L’abbé Pierre se posait toutes les questions fondamentales sur la vie, la société. Il était l’homme qui regardait l’incompréhensible monde fait de misères et d’injustices.
Alors Dieu dans tout cela? Son interrogation : Mon Dieu… Pourquoi ?
Ma réponse est simple, parce qu’il n’y en a pas.
Merci à lui, pour son dévouement aux autres, ce qui l’a animé dans son unique vie terrestre.
Bonjour Thierry,
J’ai survolé quelques uns de tes billets, et celui-ci m’a interpellée!
Tout d’abord, je ne pense pas que l’éthique doit reposer sur la complexité du système nerveux des animaux, et encore moins sur ce que l’on sait de leur intelligence!
En effet, l’Homme ne sait rien, ou alors si peux de la vie, et de toute la complexité qui l’anime. Et je peux en témoigner du fait que je travail à l’étude du comportement animal (et de ce que l’on appelle cognition: en gros le raison de tout sujet animal face à toute sorte de problème).

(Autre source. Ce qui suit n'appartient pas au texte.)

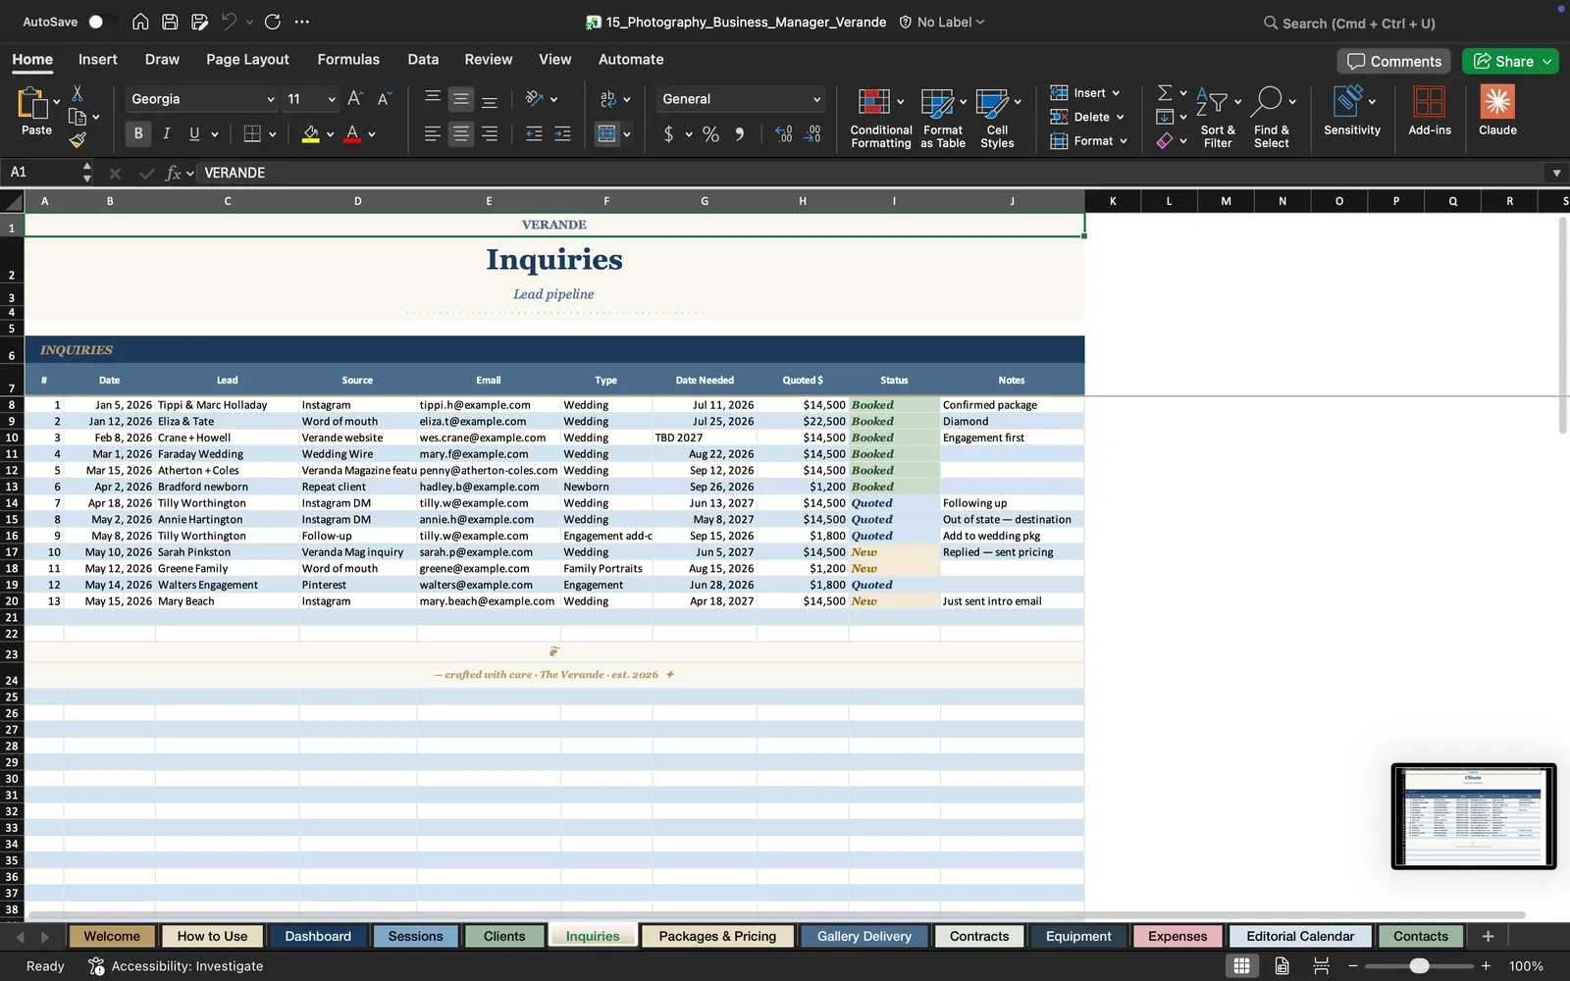Click the Format Painter brush icon
Image resolution: width=1570 pixels, height=981 pixels.
[78, 140]
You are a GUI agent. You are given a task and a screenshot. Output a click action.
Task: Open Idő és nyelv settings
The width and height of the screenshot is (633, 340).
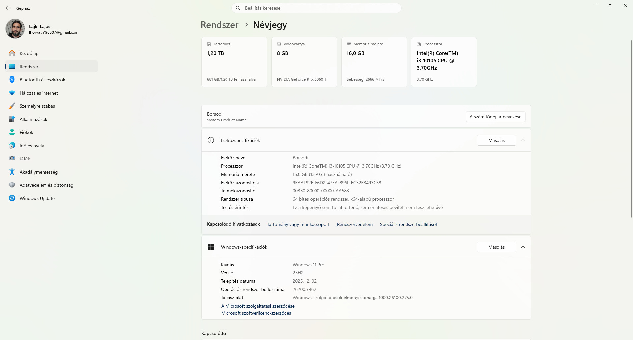coord(32,146)
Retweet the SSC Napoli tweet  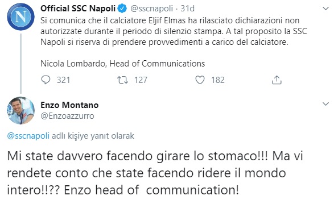[x=122, y=80]
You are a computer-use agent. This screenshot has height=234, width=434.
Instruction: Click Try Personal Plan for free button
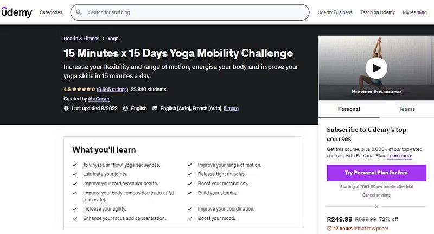coord(376,173)
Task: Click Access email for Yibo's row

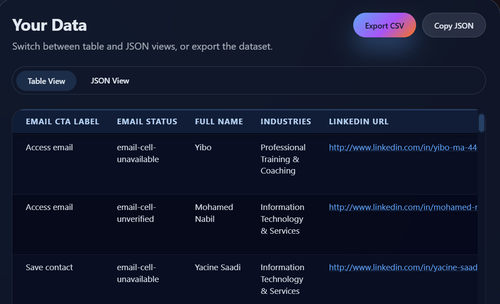Action: (x=49, y=147)

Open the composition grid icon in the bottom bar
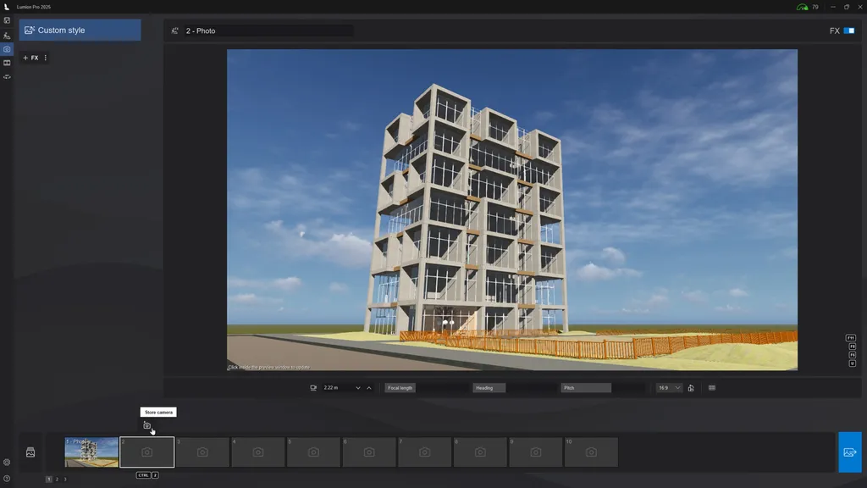tap(711, 387)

Sincèrement, je ne crois pas que « l’intelligence » décrite par l’Homme repose sur le système nerveux. Pour preuve, les recherches sur les comportements de communication (très complexe) et les capacités cognitives des poulpes, calamars n’co! On a démontré chez ces animaux, bien qu’ils n’aient pas de systèmes nerveux complexe, la présence de signaux de communication visuelle que l’on peine encore à interpréter, et la capacité à faire des calculs de quasi géométrie spatiale sur la taille de leur corps qui leur permettrai de savoir à l’avance s’il pouvaient s’extirper de différents problèmes posés! Je ne parle même pas du fait que pour certaines expériences, les chercheurs sont obligés de porter des lunettes de soleil, puisqu’il s’avérerait que ces animaux sont capables de suivre le regard de l’Homme!!! (capacité démontrée seulement (à ma connaissance) chez les grands-singes et les corneilles!).
Et la aussi, j’ai envie de dire que les corneilles, bien qu’elles ne fassent pas parties des mammifères, présentent des capacités de réflexion se rapprochant bien plus de celle de l’Homme que d’une poule!
Et c’est bien là le problème, l’Homme veut toujours discriminer, classer tout ce qui l’entoure! Et ce serait juste une vision anthropocentriste que de classer les animaux ou leur sensibilité (potentielle!!!) en fonction de leur complexité nerveuse, tout ça parce que son cerveau est censé être le plus complexe (selon des critères posés par des humains!).
Qui te dit qu’un cafard ne ressent pas la douleur! Et pire, la souffrance est peut être une adaptation pour fuir le danger, dans l’optique de la survie de l’espèce, mais a-tu déjà rencontrer une espèce qui ne fuit pas le danger?
Enfin, en ce qui concerne l’avortement, je ne rentrerai pas dans le débat, que je trouve sans réel rapport avec le sujet… (ou bien plus complexe que pour reposer seulement sur l’argument du développement du foetus…).